2017/09/09

17:04

Ok, I should have a token parse location which specifies the zone a token is in. This is a token without just a basic high level context.

17:51

Well this appeared in my code for parts of identifiers:

(__c >= 0x0001 && __c < 0x0009) ||
(__c >= 0x000E && __c < 0x001C) ||

These are ASCII control codes. I never would have suspected these would be valid.

17:55

It even includes NUL. So the valid characters are: NUL, SOH, STX, ETX, EOT, EOT, ENQ, ACK, BEL, BS, SO, SI, DLE, DC1, DC2, DC3, DC4, NAK, SYN, ETB, CAN, EM, SUB, ESC, and DEL. This excludes: HT, LT, VT, FF, CR, FS, GS, RS, and US.

19:28

I am going to teir the tokenizer up.
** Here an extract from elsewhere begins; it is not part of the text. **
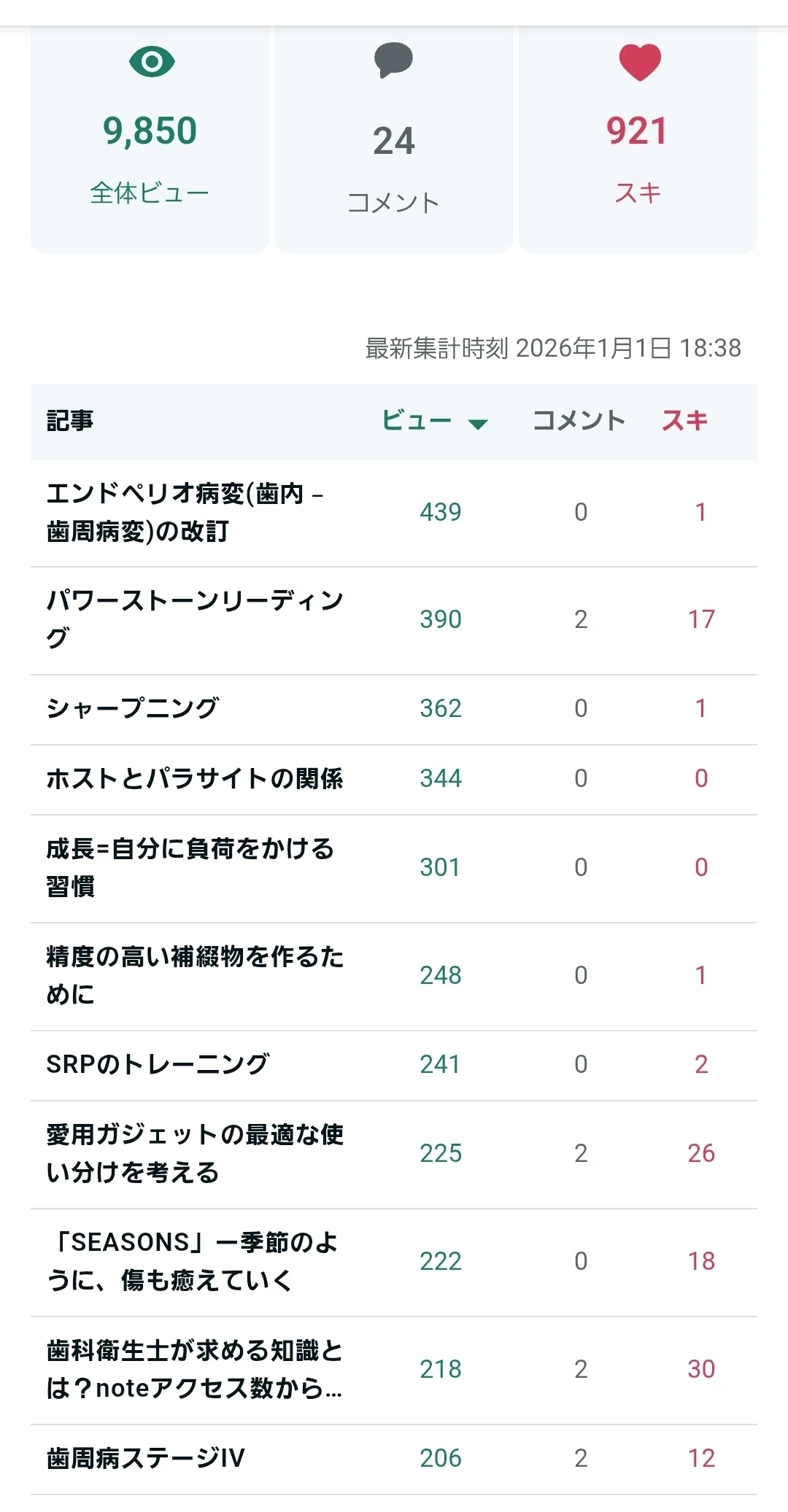Open article ホストとパラサイトの関係
Viewport: 788px width, 1512px height.
(394, 779)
First have a basic tokenizer which is really simple then have one that is a bit more complex and knows more about the program state (handled as a queue) which can create better context sensitive tokens.

19:30

So that means the token zone goes away and things get simpler. The Tokenizer will just only care about tokens.

19:58

Ok so the first stage reader gets simplified and is given position and such.

20:13

One thing with peaking is that the line and column information will end up being a bit off, so if I want something accurate I will need to record it. So I suppose there will be a bunch of slots although a bunch of arrays could do. Maybe instead of the Tokenizer doing the queueing the LogicalReader can that way it is just in one spot. It itself has to de-escape unicode sequences anyway so it will have bytes in a queue for the most part.

20:52

I do not actually need a queue, I can take multiple routes based on the first read character.

22:06

Ok so unicode escape sequences are nicely handled and it works quite well.